David Colander made this point about economic models: the sociology of the economics profession gave preference to elegant mathematical models that could describe the world using the smallest number of parameters. “Common sense does not advance one very far within the economics profession,” he says.
A similar point can be made about VaR models. Sure, maybe all the financial professionals who design and work with VaR know about its shortcomings, both mathematical and practical. But nevertheless, using VaR brought concrete benefits to specific actors in the banking world. If common sense would lead a risk manager to crack down on a trader taking large, risky bets, then the trader is better off if the risk manager uses VaR instead.
Not only that, but imagine the situation of the chief risk manager of a bank in, say, 2004. As Andrew Lo has argued, if he attempted to reduce his bank’s exposure to structured securities such as CDOs, he would be out of a job; VaR gave him a handy tool to rationalize a situation that defied common sense but that made his bosses only too happy. And at the top levels, CEOs and directors who probably did not understand the shortcomings of VaR were biased in its favor because it told them a story they wanted to hear.

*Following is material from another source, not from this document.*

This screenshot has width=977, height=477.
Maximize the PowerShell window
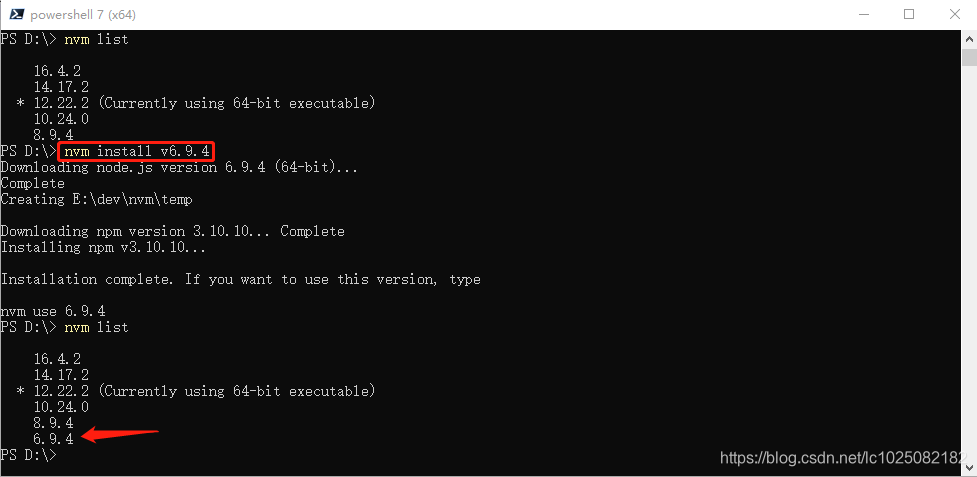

In other words, models succeed because they meet the needs of real human beings, and VaR was just what they needed during the boom. And we should assume that a profit-seeking financial sector will continue to invent models that further the objectives of the individuals and institutions that use them. The implication is that regulators need to resist the group think of large financial institutions. If everyone involved is using the same roadmap of risks, we will all drive off the cliff again together.
We ignore Johnson’s warnings at our own peril.
For background, see this, this, this and this.
“The implication is that regulators need to resist the group think of large financial institutions.”
Can they (the regulators) be paid enough, and by whom, to do that?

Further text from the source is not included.